I tend to agree, with the caveat that some are more adaptable to stuff like this than others.


----------



## Obsidian Soul (Dec 28, 2018)

Without a middle single coil,I hope they put in a coil tap.

We need to see the specs to see why the $1800 asking price.


----------



## I play music (Dec 28, 2018)

With RG XLs  the RGDs with their bevel nonsense can now go away please


----------



## MaxOfMetal (Dec 28, 2018)

Obsidian Soul said:


> We need to see the specs to see why the $1800 asking price.



It's pretty straight forward:
-MIJ
-aftermarket pickups
-Lo-Pro 
-Bound fretboard and body
-ebony fretboard 

It's line priced with the RGD7s.


----------



## I play music (Dec 28, 2018)

MaxOfMetal said:


> It's pretty straight forward:
> -MIJ
> -aftermarket pickups
> -Lo-Pro
> ...


Does it have stainless steel frets? 
Also I hope it's just the photo but I think the blue of the old RG XLs was prettier.


----------



## Ron Head (Dec 28, 2018)

I'm going for it ! If only to experience the DiMarzio Fusion Edge 7 pick-ups ...


----------



## MaxOfMetal (Dec 28, 2018)

I play music said:


> Does it have stainless steel frets?
> Also I hope it's just the photo but I think the blue of the old RG XLs was prettier.



I don't believe so.



Ron Head said:


> I'm going for it ! If only to experience the DiMarzio Fusion Edge 7 pick-ups ...



I'm 90% sure these use something else.


----------



## I play music (Dec 28, 2018)

MaxOfMetal said:


> I don't believe so.


 from the other thread I got the impression that all new Prestiges now have stainless steel frets but apparently it's only a couple models then.
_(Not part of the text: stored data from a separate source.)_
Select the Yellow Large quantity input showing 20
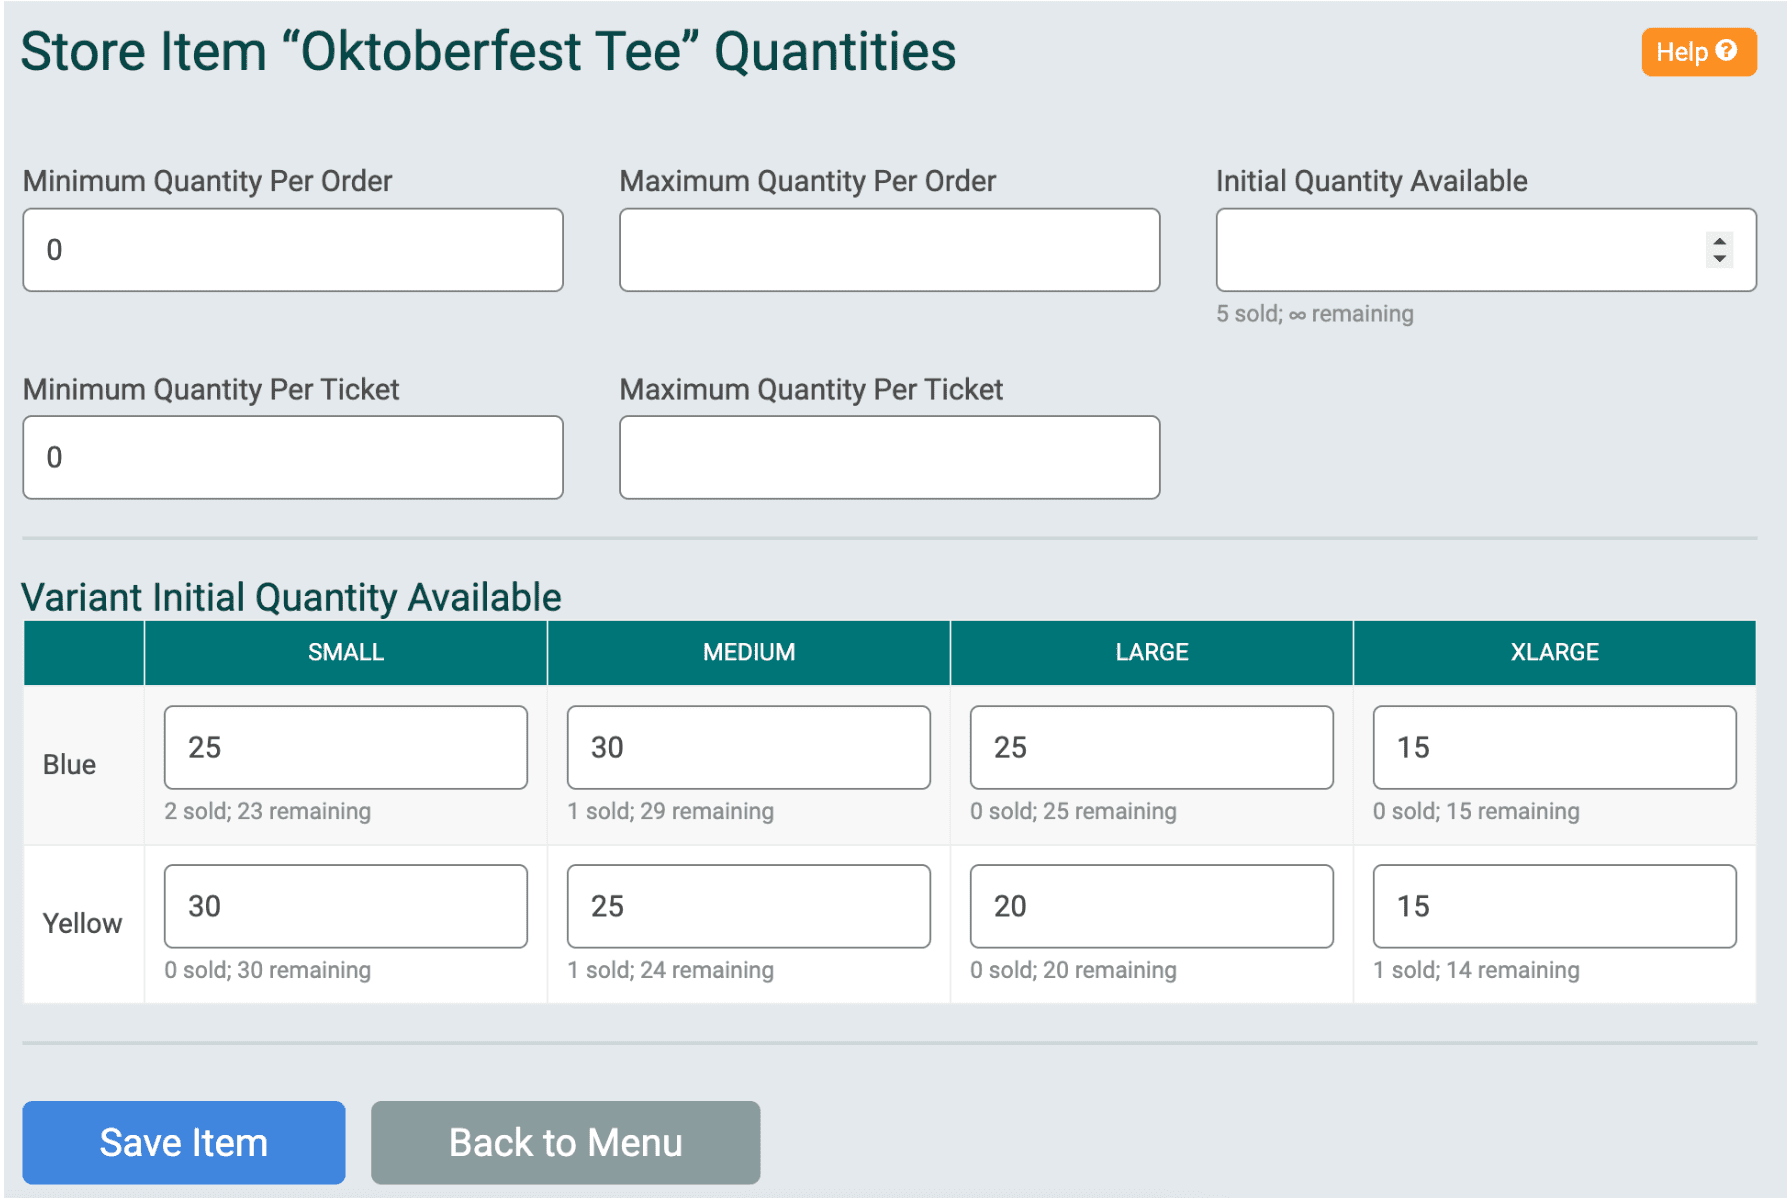 coord(1151,905)
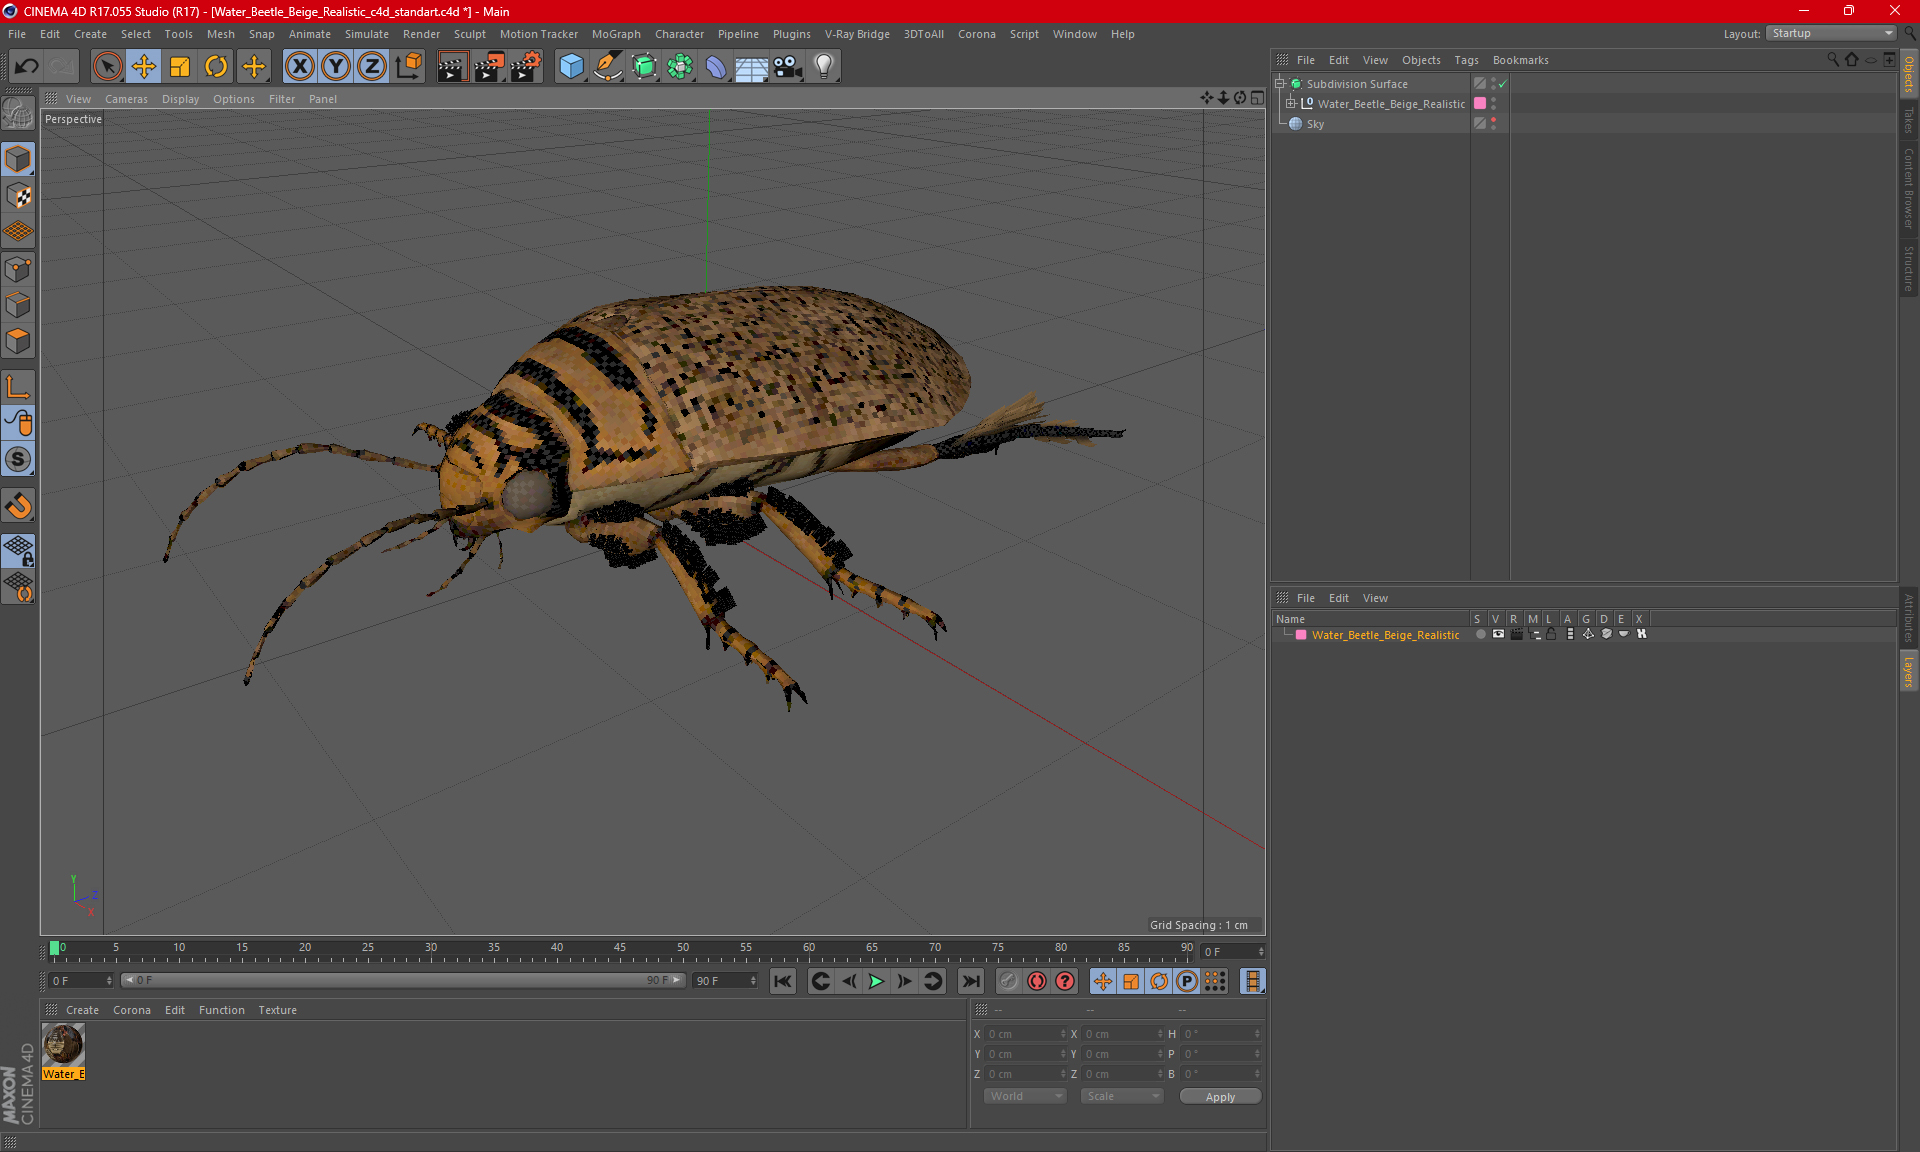The height and width of the screenshot is (1152, 1920).
Task: Click Apply button in coordinates panel
Action: coord(1218,1096)
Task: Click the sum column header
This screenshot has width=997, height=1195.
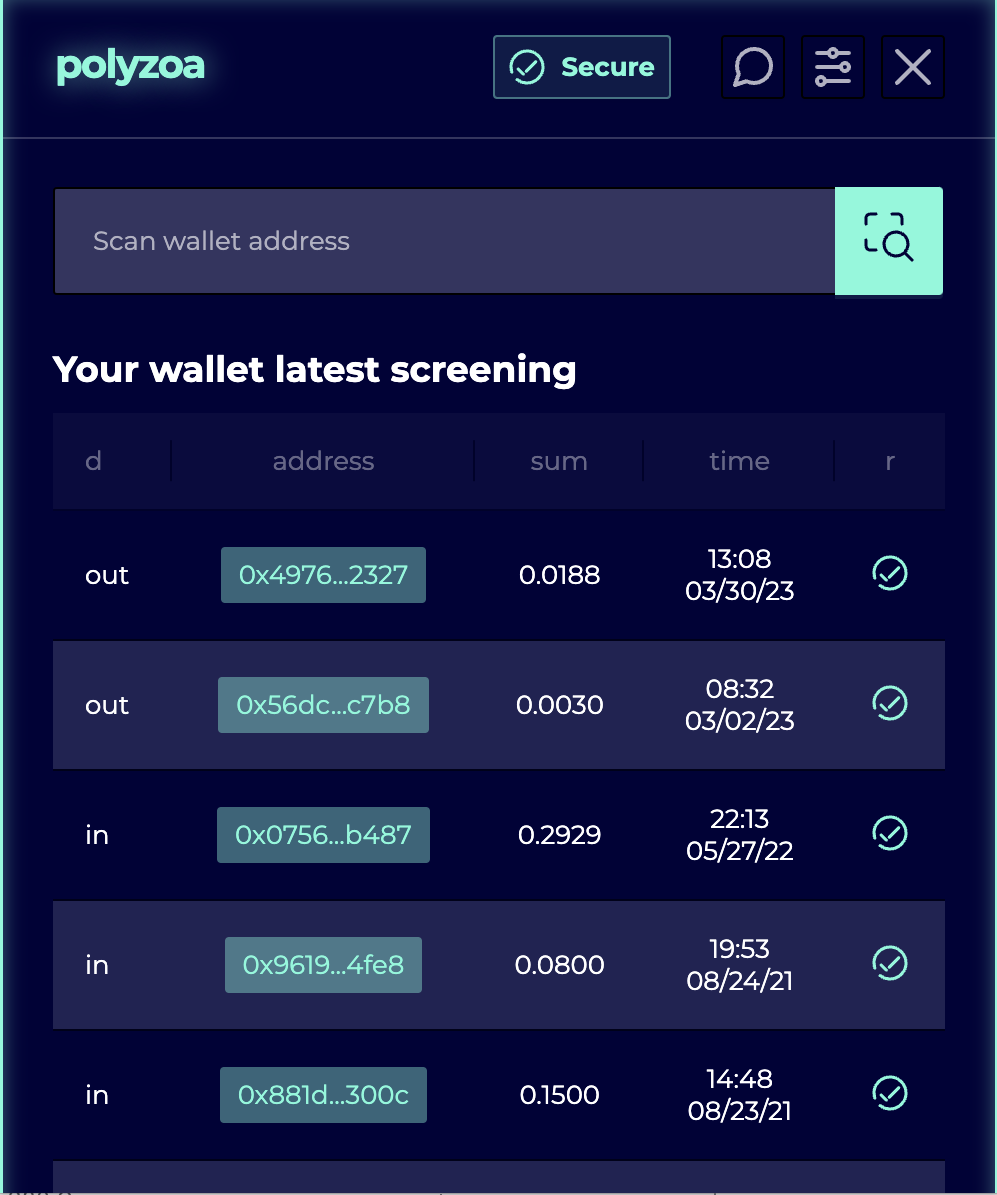Action: point(559,461)
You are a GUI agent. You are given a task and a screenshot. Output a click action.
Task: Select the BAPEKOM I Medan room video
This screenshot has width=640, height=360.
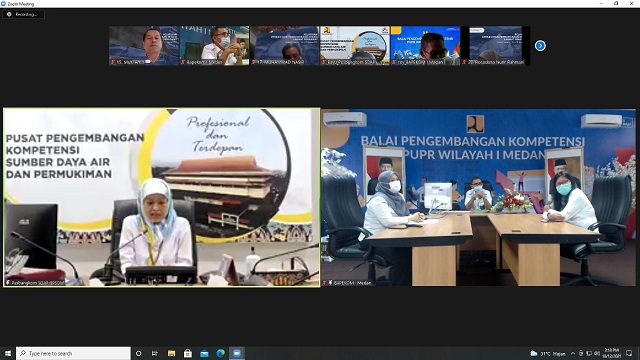[478, 197]
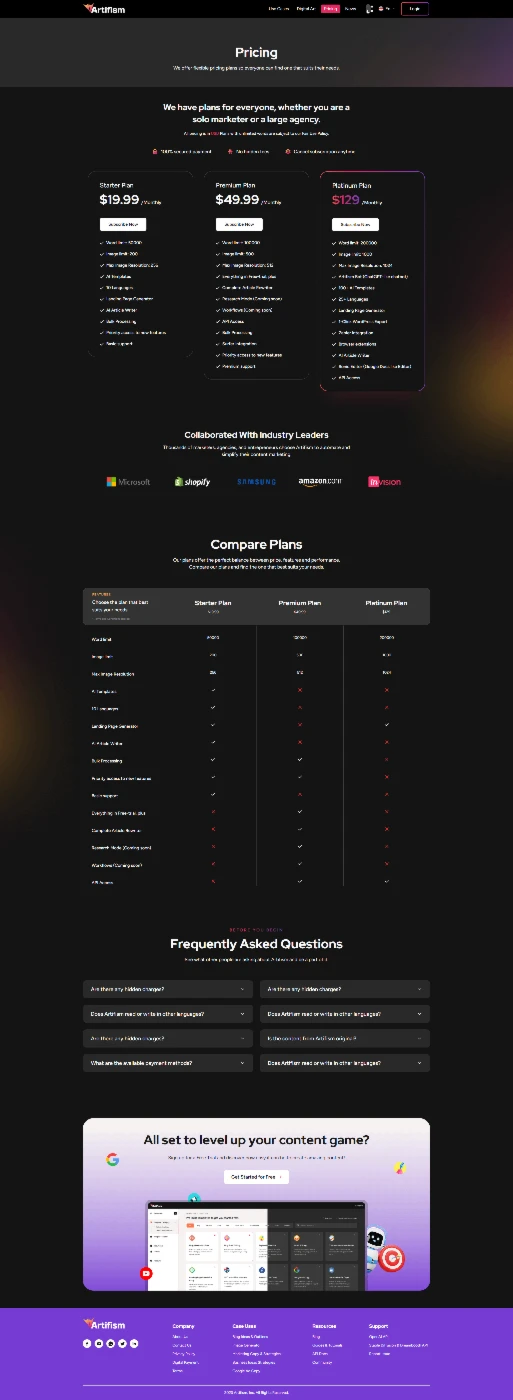Screen dimensions: 513x1400
Task: Click the first social media icon in footer
Action: click(x=87, y=1343)
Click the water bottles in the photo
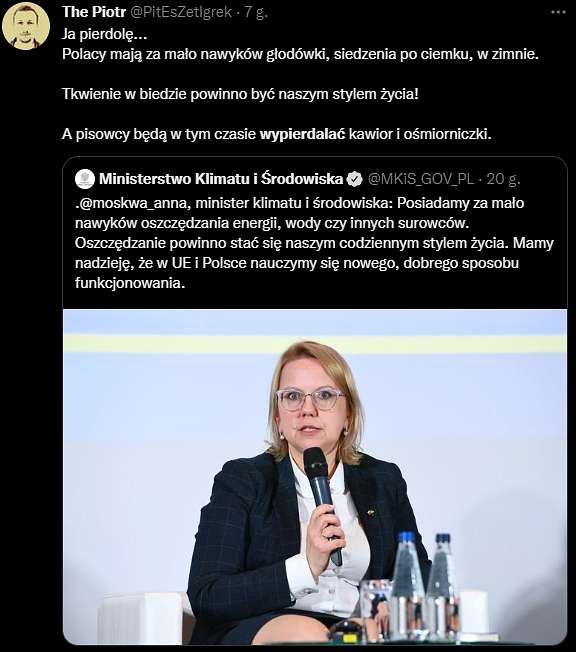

I think that in this price range a guitar should be pretty much perfect and that in my opinion includes stainless steel frets. But maybe they're just switching the Prestiges step by step to stainless steel frets and there's hope for 2020


----------



## BillCosby (Dec 28, 2018)

I play music said:


> from the other thread I got the impression that all new Prestiges now have stainless steel frets but apparently it's only a couple models then. I think that in this price range a guitar should be pretty much perfect and that in my opinion includes stainless steel frets. But maybe they're just switching the Prestiges step by step to stainless steel frets and there's hope for 2020



Only the 5000 series stuff has stainless steel.


----------



## BillCosby (Dec 28, 2018)

HeHasTheJazzHands said:


> Why no middle pickup


It is an rg20*2*7xl, not an rg20*7*7xl. That's why.


----------



## Sogradde (Dec 28, 2018)

HeHasTheJazzHands said:


> Why no middle pickup


You, Sir, should be ashamed of yourself for even *thinking* about middle pickups!


----------



## HeHasTheJazzHands (Dec 28, 2018)

Sogradde said:


> You, Sir, should be ashamed of yourself for even *thinking* about middle pickups!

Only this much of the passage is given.